Abstract
Background: Fecal testing (FIT) is an effective screening tool for colorectal cancer. If a FIT is abnormal, a follow-up colonoscopy is necessary to remove polyps or find cancers. Predicting which patients may be at risk for failing to follow-up on an abnormal fecal test could help identify patients in need of early interventions aimed at completing a colonoscopy. Using predictive analytics to determine who is unlikely to follow-up will allow health systems to tailor interventions and outreach.
Understanding the application of predictive analytics across health systems is imperative to providing appropriate care to distinct patient populations. Early interventions could decrease the disease burden if colorectal cancer is found at earlier stages. Methods: We compare two models created in two different settings. The models were created from data from FQHC’s and Logistic and Cox regressions to validate and redevelop a risk prediction model among a retrospective dataset of patients with abnormal FIT results. Results: The initial FQHC risk model included eight variables including race, clinic system, prior no-shows, insurance, prior flu shots, age, indication of anti-coagulation use, and income inequality. However, the model did not validate in a large similar health system in the Pacific Northwest. Risk factors for colonoscopy varied by county, clinics, regions, and patient populations.
Inner and outer setting variables, like referral workflows and access to colonoscopy, contributed to the likelihood of a patient completing their screening. The second model retained most predictors except for anti-coagulation use, and included new predictors like language, homeless status, prior screenings, and a comorbidity index. Conclusions: Application of a risk model helps tailor interventions to help patients complete the continuum of screening for colorectal cancer. However, health systems differ, and precision medicine is best applied when risk is understood in context and interventions are tailored for specific populations predictors.

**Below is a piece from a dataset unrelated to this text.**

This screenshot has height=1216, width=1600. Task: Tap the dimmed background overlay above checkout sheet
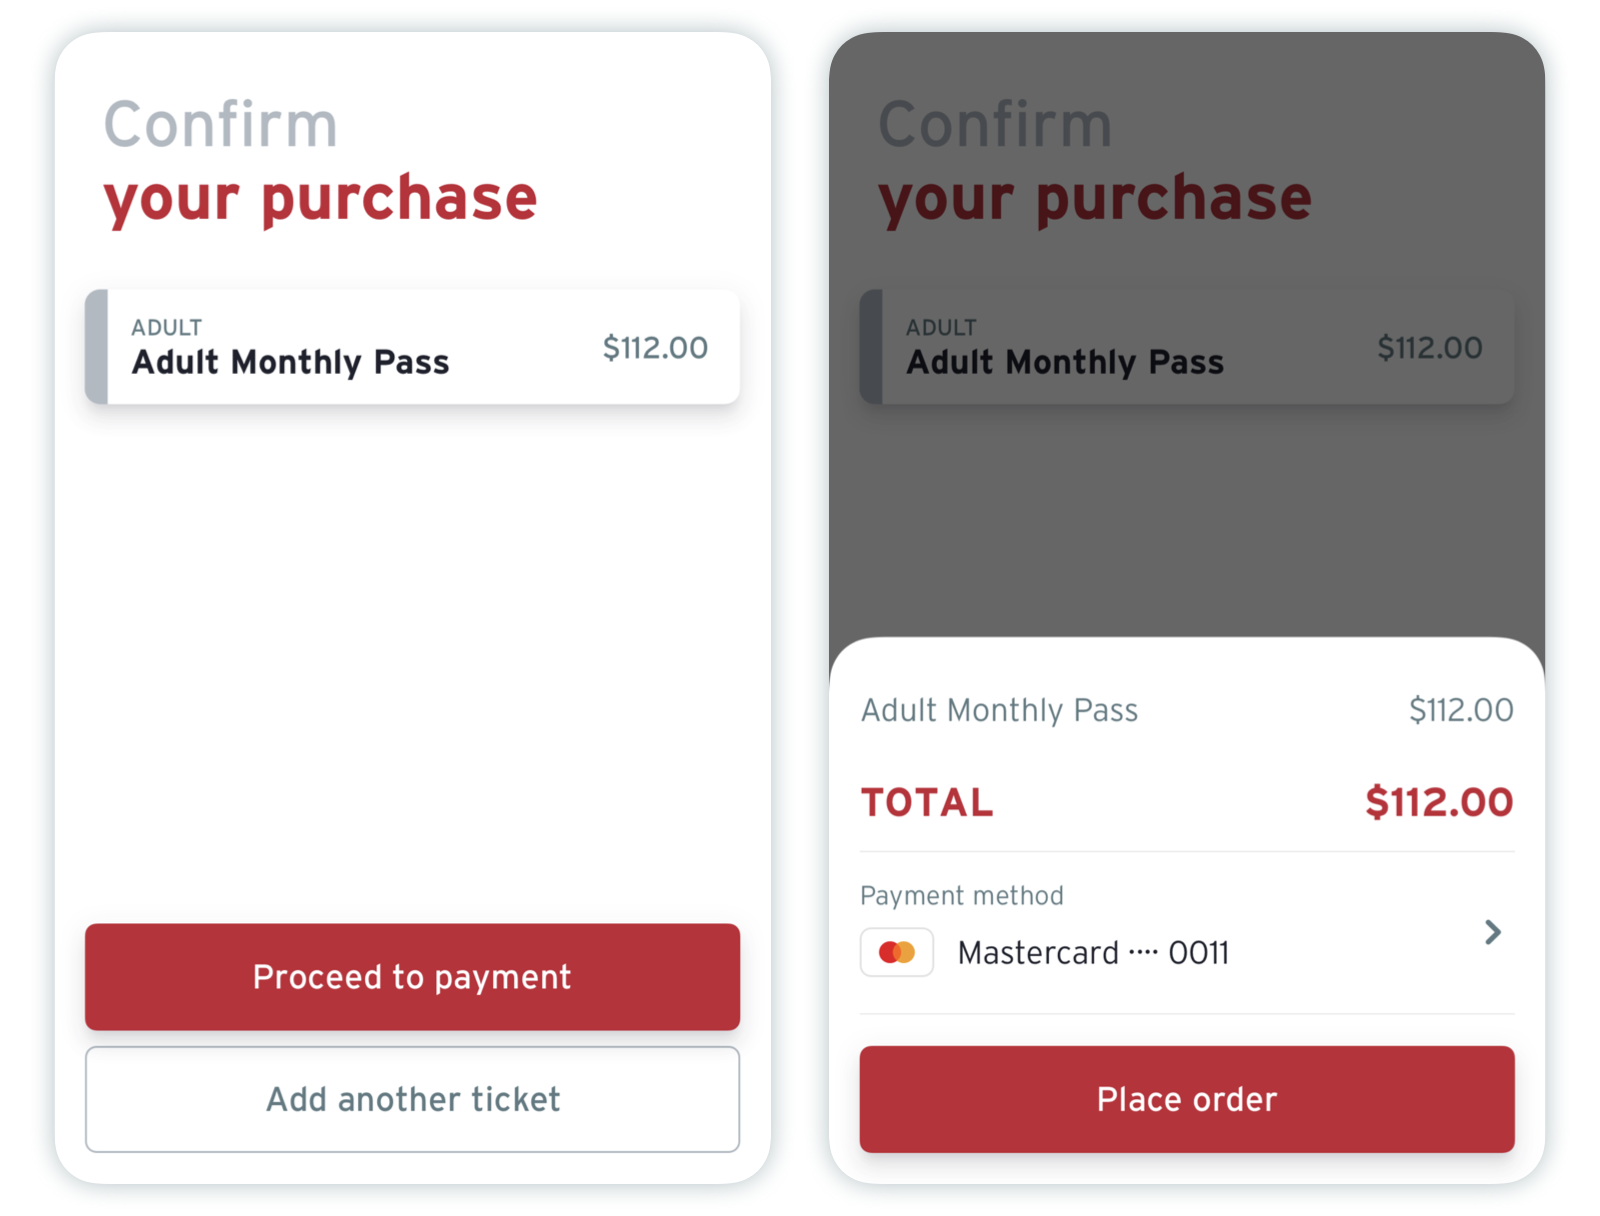(1186, 520)
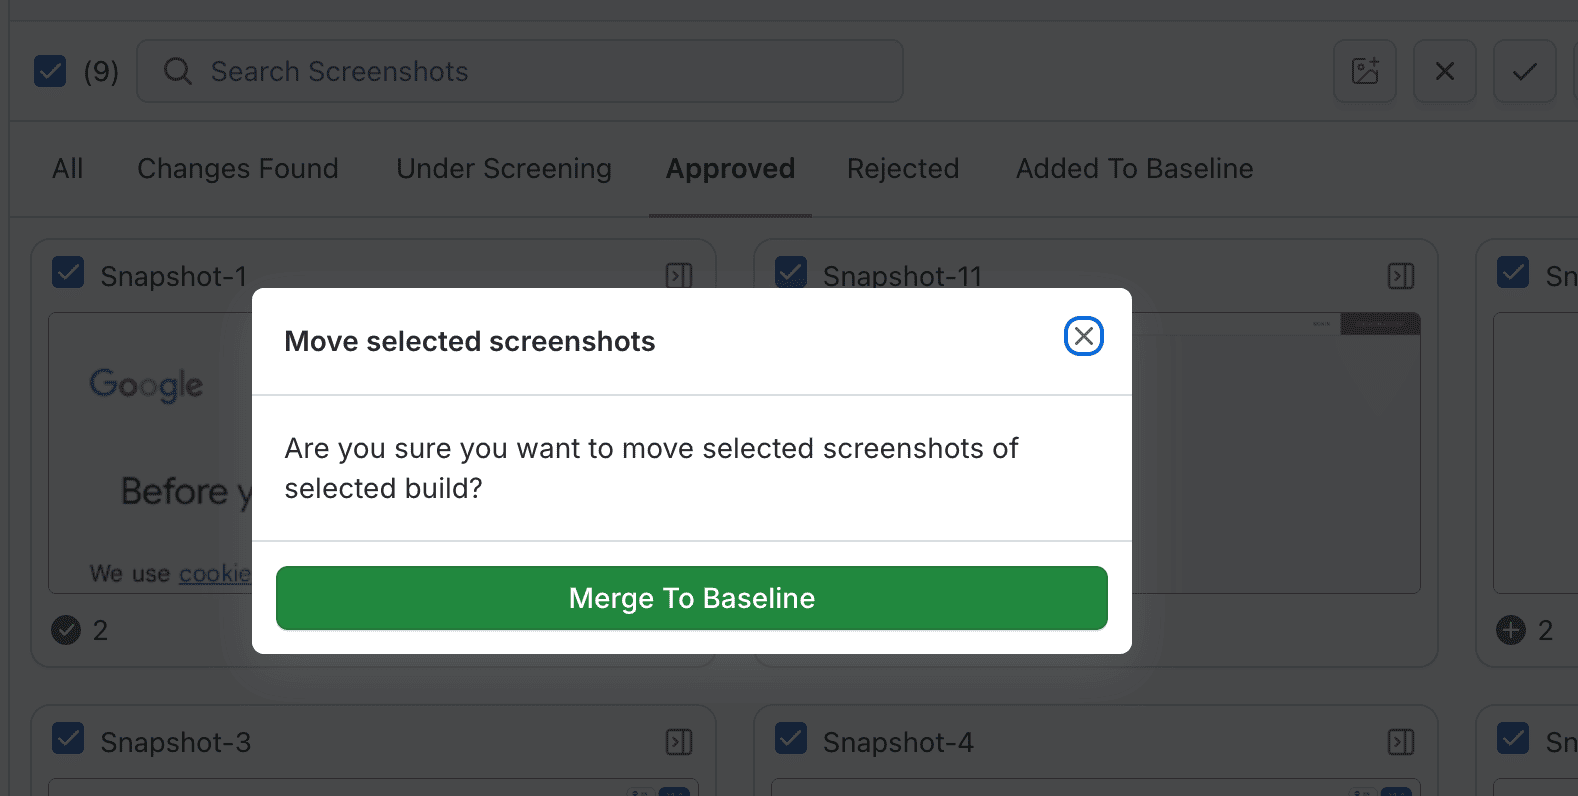
Task: Open the Add to Baseline image icon
Action: point(1364,71)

Citation Format: Amanda F. Petrik, Eric S. Johnson, Matthew Slaughter, Andreea Rawlings, Michael Leo, Jamie Thompson, Ricardo Jimenez, Gloria D. Coronado. The validation and redevelopment of a risk prediction model identifying patients unlikely to complete a colonoscopy following an abnormal FIT test in community clinics [abstract]. In: Proceedings of the AACR Virtual Conference: Thirteenth AACR Conference on the Science of Cancer Health Disparities in Racial/Ethnic Minorities and the Medically Underserved; 2020 Oct 2-4. Philadelphia (PA): AACR; Cancer Epidemiol Biomarkers Prev 2020;29(12 Suppl):Abstract nr PO-270.